A docente entrou com recurso para que a terceira avaliação seja anulada. O advogado de Nathália, Felipe Jacques, afirma que foi requerido ainda que o novo relatório seja feito pela Comissão de Normas e Recursos do Conselho Universitário (Consuni).
“Entendemos que não existe isenção necessária por parte do departamento para deliberar sobre esse assunto, seja porque já deliberou, seja porque existe um um conflito de interesse entre professores do mesmo departamento em um processo judicial que se trata da mesma vaga, seja porque agora já teve também toda essa repercussão”, diz Felipe.
Felipe afirma que a reprovação de um docente em estágio probatório é algo “excepcionalíssimo” na Ufba. “Mas na Ufba nós temos precedentes em que professoras negras foram exoneradas em estágio probatório. O último caso datado de 2019 foi de uma professora da creche da universidade que foi exonerada porque foi reprovada também em estágio probatório. Houve movimento dos pais para que a professora continuasse, porque gostavam da professora”, relata.
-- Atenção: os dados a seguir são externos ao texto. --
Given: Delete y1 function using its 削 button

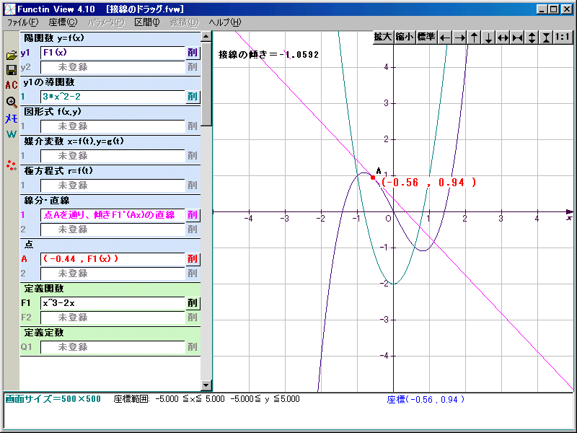Looking at the screenshot, I should point(192,53).
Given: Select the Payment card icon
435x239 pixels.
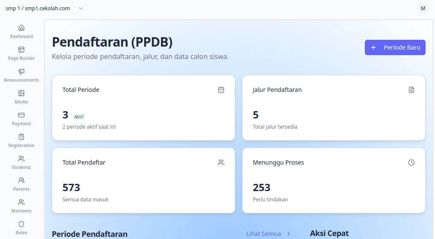Looking at the screenshot, I should pyautogui.click(x=21, y=115).
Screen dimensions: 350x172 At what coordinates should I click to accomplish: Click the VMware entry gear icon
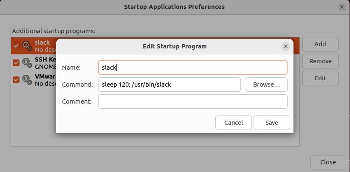pos(27,80)
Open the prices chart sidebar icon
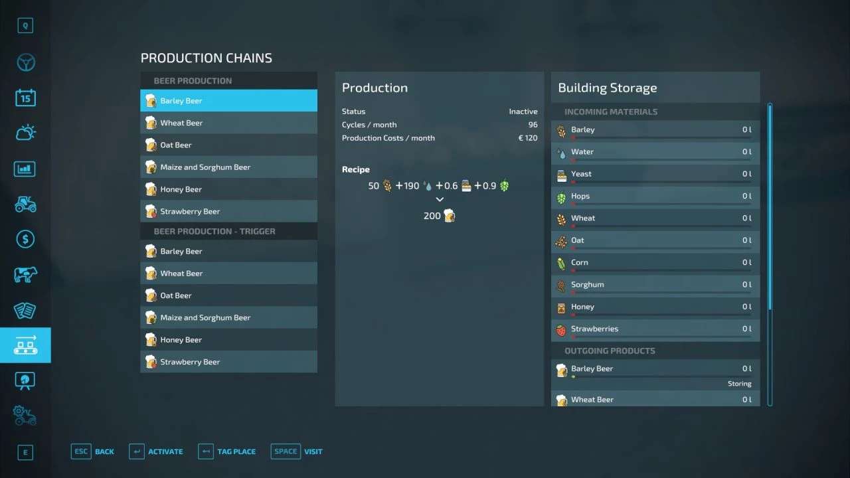Viewport: 850px width, 478px height. tap(25, 169)
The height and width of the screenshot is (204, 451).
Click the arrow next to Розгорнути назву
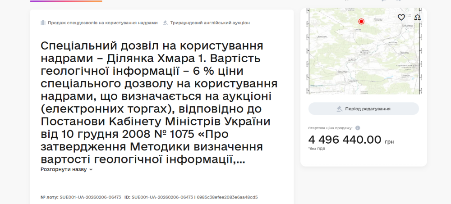(91, 170)
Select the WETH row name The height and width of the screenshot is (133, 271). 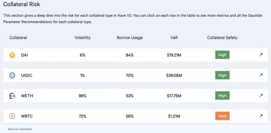[27, 96]
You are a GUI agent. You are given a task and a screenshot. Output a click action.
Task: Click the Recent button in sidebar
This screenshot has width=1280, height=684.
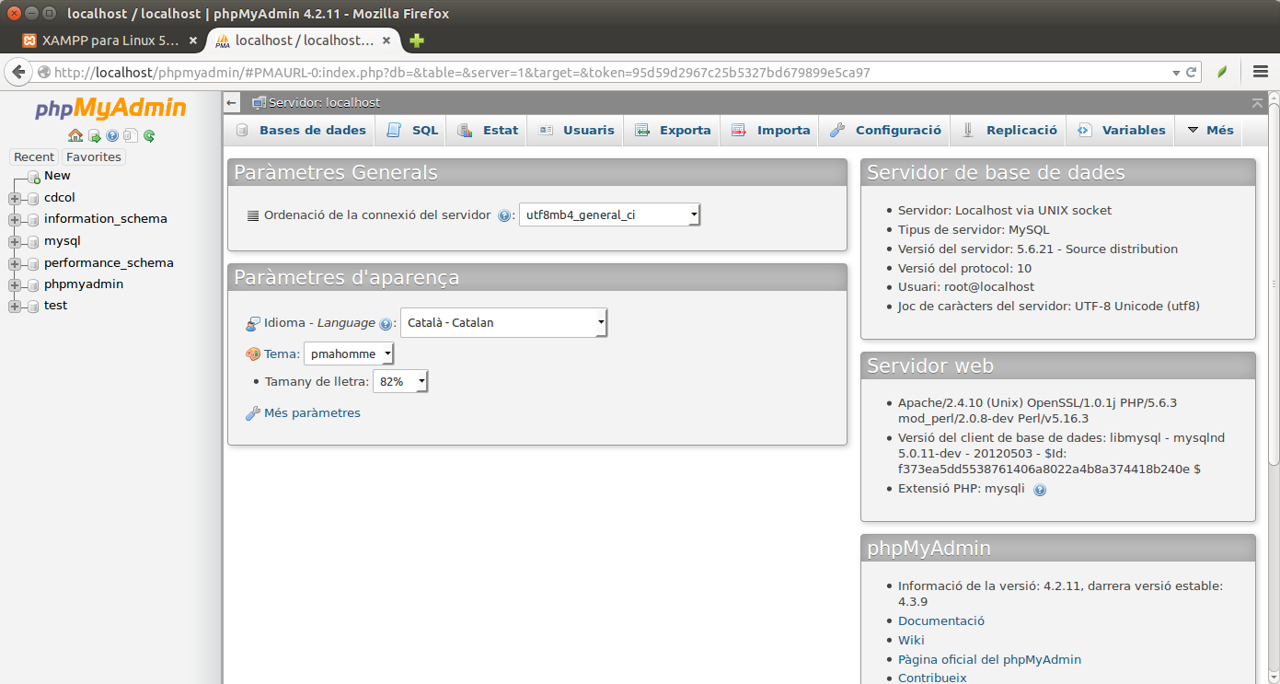[34, 157]
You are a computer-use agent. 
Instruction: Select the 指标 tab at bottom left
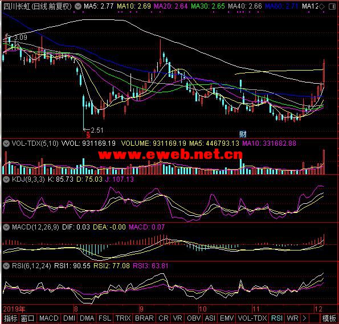(x=10, y=318)
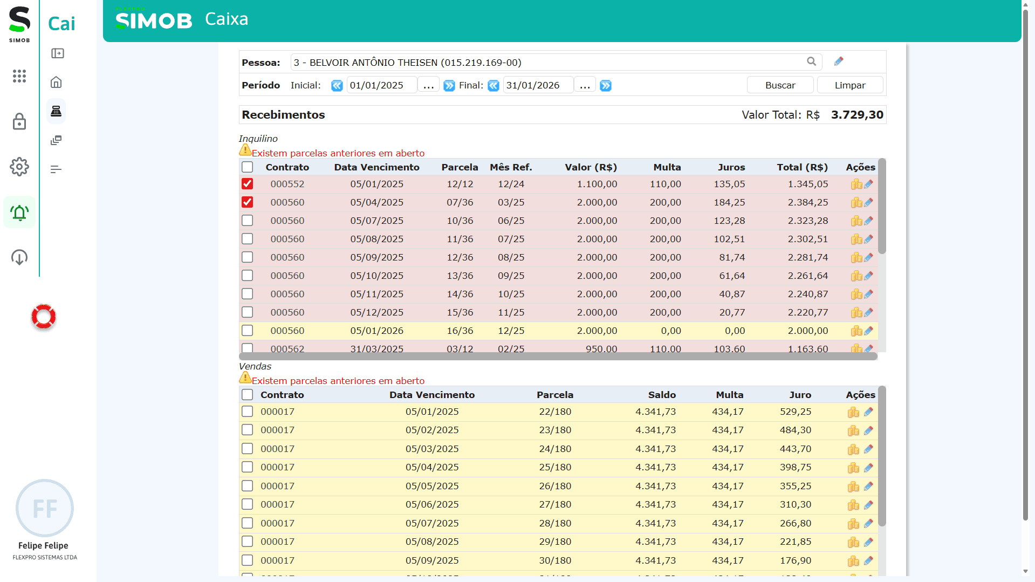Screen dimensions: 1035x582
Task: Click the padlock icon in sidebar
Action: 19,121
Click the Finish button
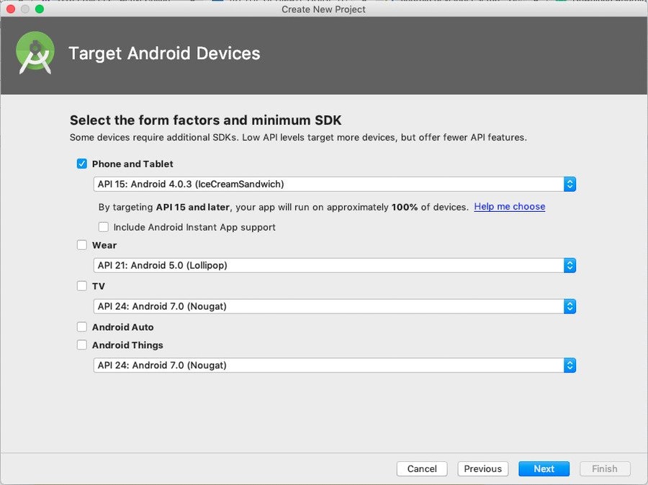 605,468
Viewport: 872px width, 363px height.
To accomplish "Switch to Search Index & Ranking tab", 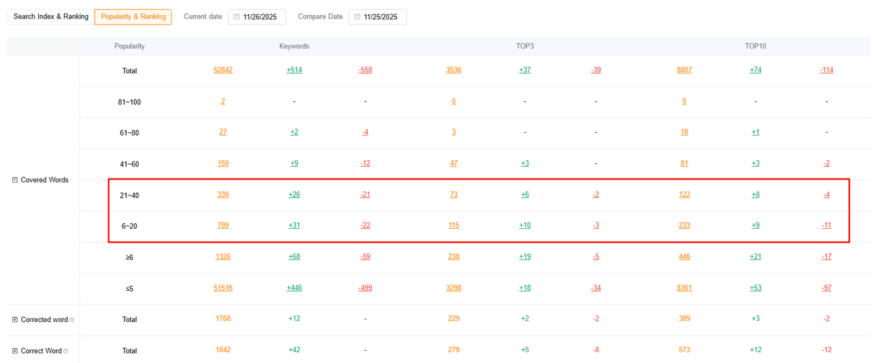I will 51,16.
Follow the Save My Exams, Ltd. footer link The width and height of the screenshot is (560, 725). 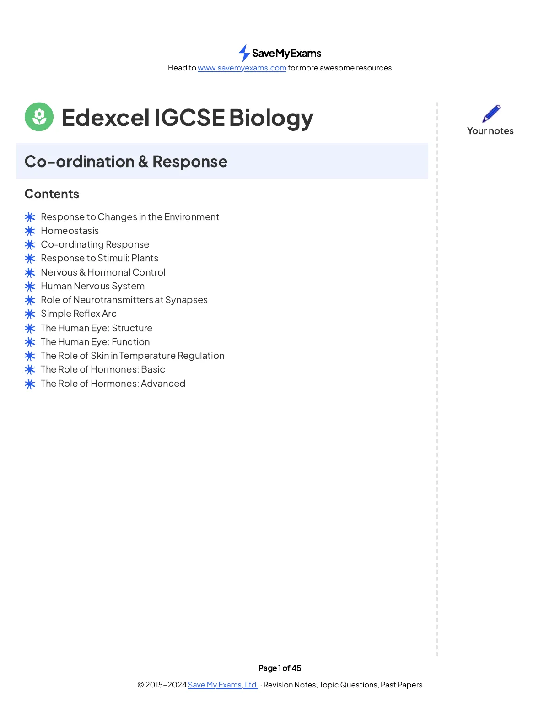point(223,685)

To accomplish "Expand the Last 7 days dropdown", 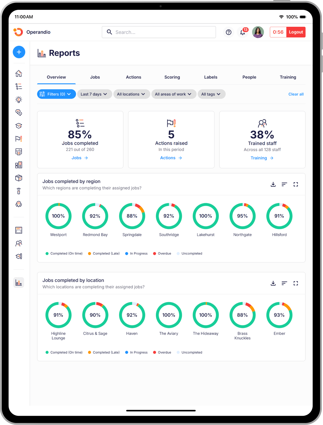I will [x=94, y=94].
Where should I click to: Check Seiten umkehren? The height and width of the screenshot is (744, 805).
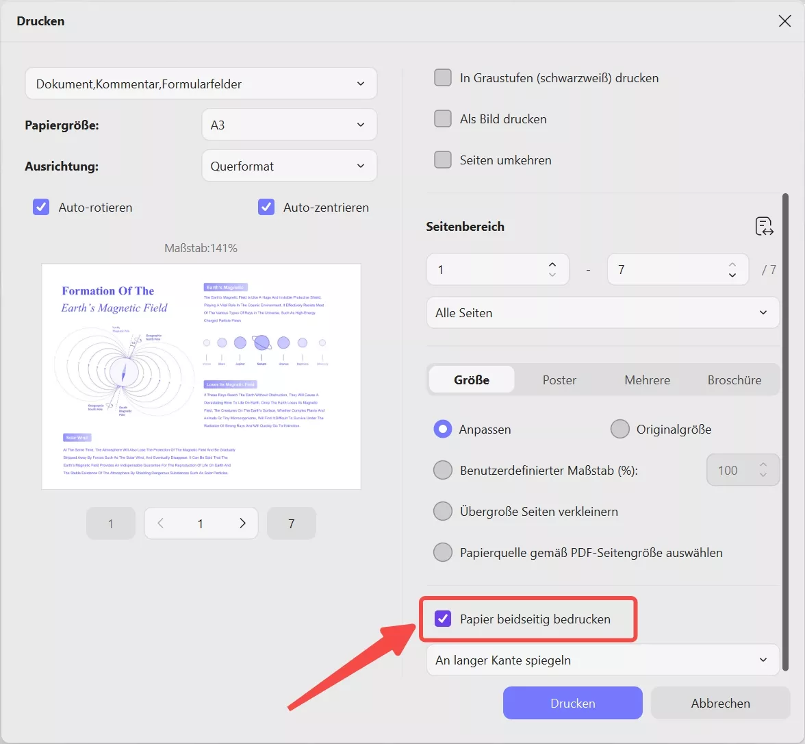coord(443,160)
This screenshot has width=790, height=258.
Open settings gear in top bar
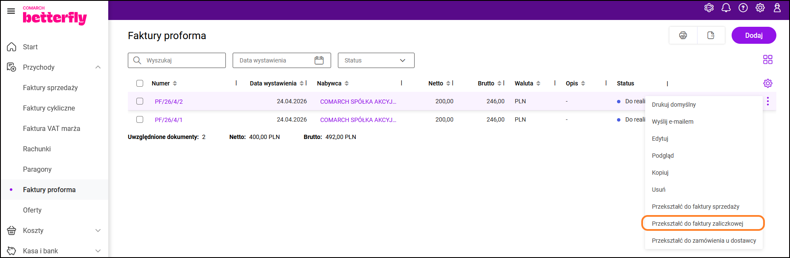[760, 8]
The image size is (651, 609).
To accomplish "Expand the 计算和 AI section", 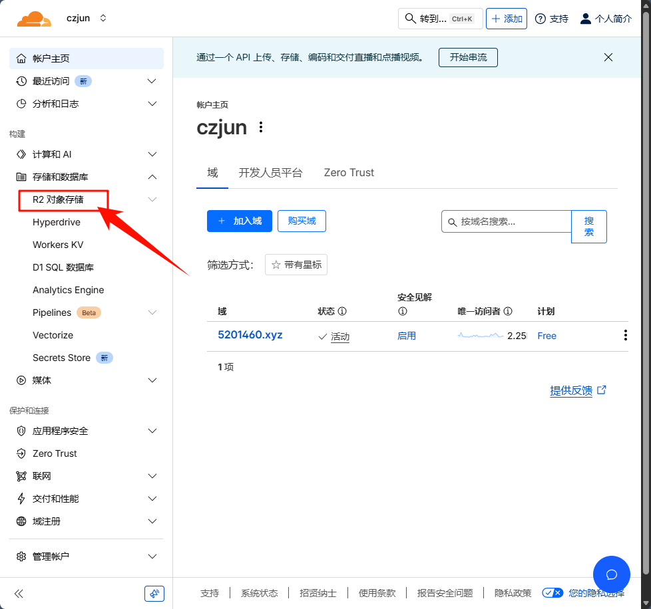I will click(152, 154).
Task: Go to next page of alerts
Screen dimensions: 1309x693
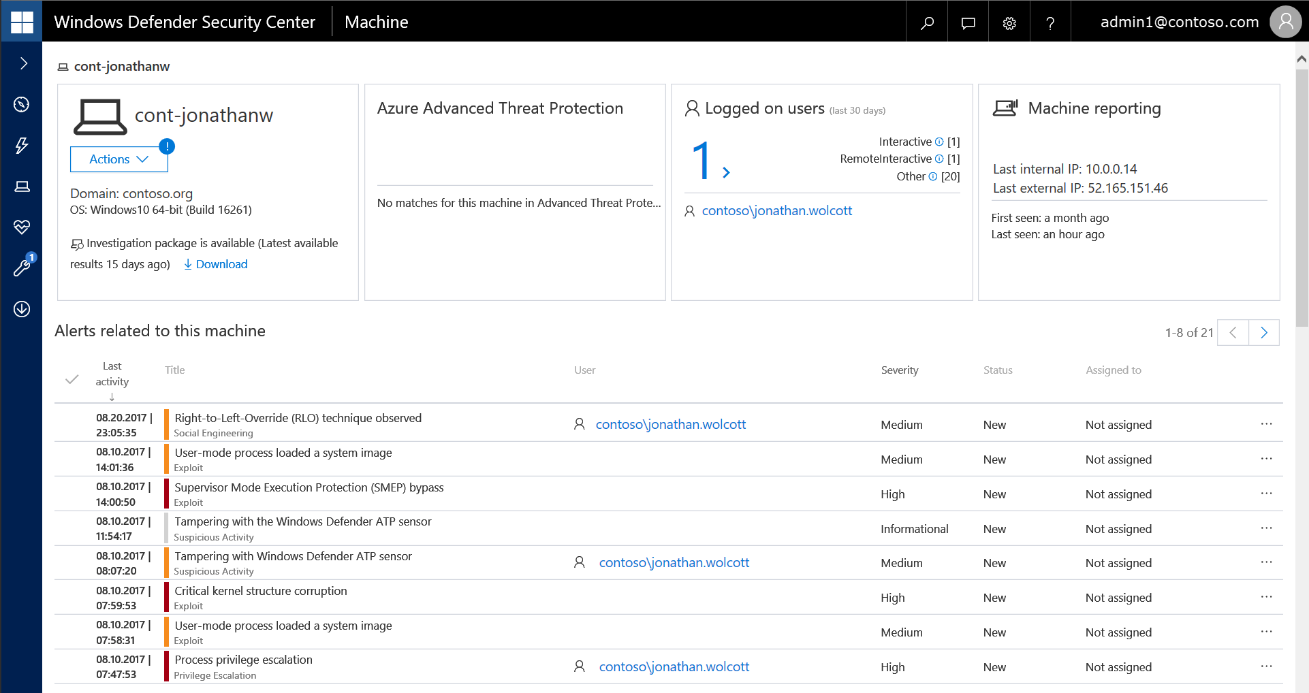Action: point(1263,332)
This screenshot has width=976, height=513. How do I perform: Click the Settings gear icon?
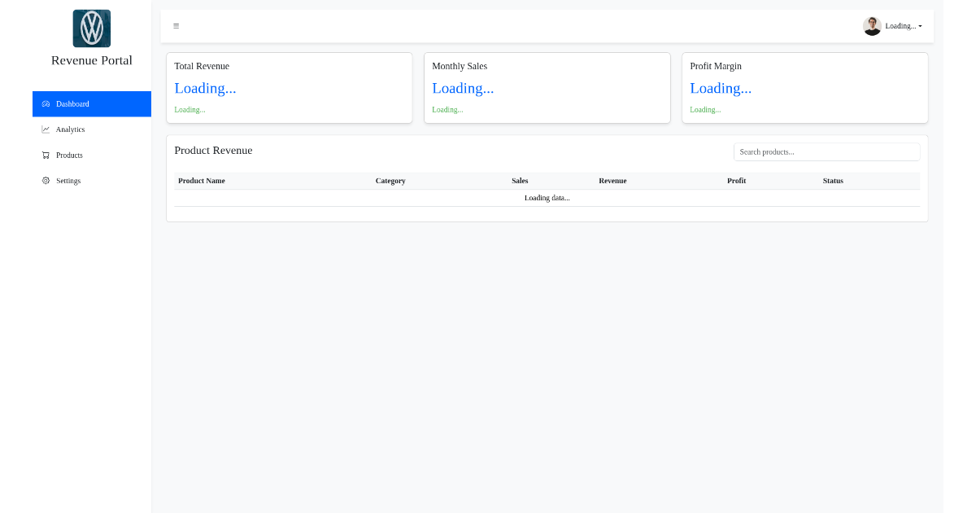point(46,180)
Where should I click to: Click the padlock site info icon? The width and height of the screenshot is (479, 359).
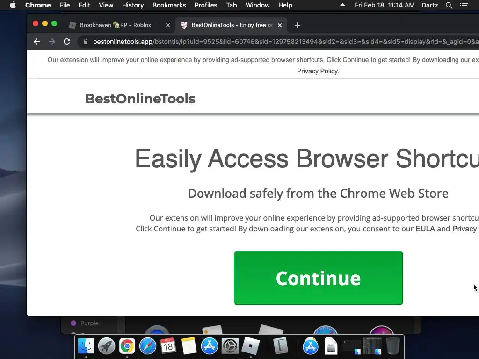[86, 42]
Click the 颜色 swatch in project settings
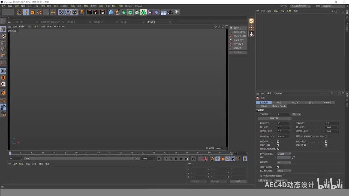This screenshot has height=196, width=349. (x=284, y=157)
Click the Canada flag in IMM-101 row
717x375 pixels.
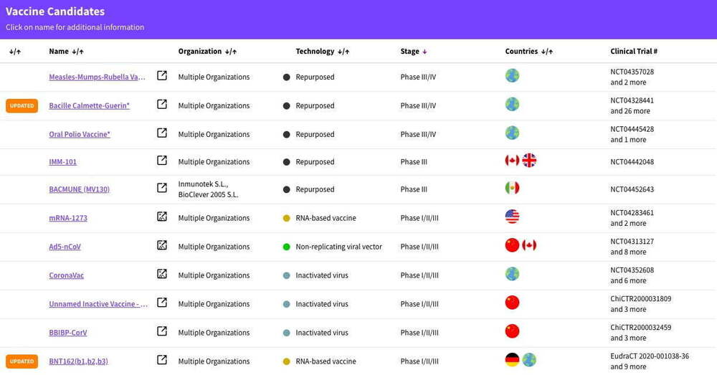coord(512,161)
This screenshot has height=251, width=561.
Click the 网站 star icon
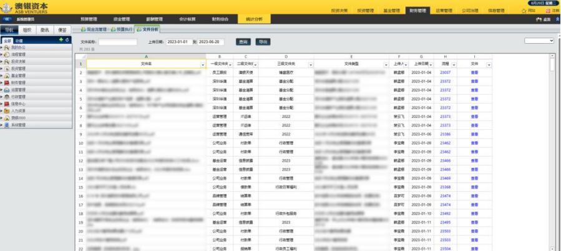click(524, 11)
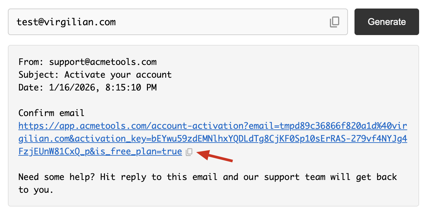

Um manifesto de solidariedade à professora Nathália foi assinado por 110 professores negros da Ufba. Outro manifesto nacional angariou 2 mil assinaturas em defesa da docente.
A Universidade Federal da Bahia (Ufba) se manifestou sobre o caso da docente em uma nota publicada no site da instituição. Segundo o texto, o processo segue a legislação vigente e ainda está em fase de recurso, com acompanhamento da Procuradoria Federal.
A universidade afirmou que “não há disputa por vaga da docente”. “Foi afirmado na mídia que outro docente seria favorecido pela eventual exoneração da professora avaliada, mas o docente citado já possui código de vaga específico em área de sua especialidade. A exoneração ou não da professora, que, ressaltamos mais uma vez, ainda não foi decidida e está em processo administrativo, não muda em nada a situação do professor”, diz a nota.
Em resposta a críticas sobre ações afirmativas, a Ufba reafirmou seu compromisso com a política de cotas e destacou que mais de 50% dos alunos e 57% dos servidores se autodeclaram negros. A instituição também enfatizou que têm adotado critérios de seleção reconhecidos pelo Ministério Público Federal como referência nacional.
A Ufba repudiou ataques pessoais a seus docentes nas redes sociais e afirmou que “defender as ações afirmativas é também assegurar que os processos internos sejam conduzidos com imparcialidade, justiça, clareza e responsabilidade”.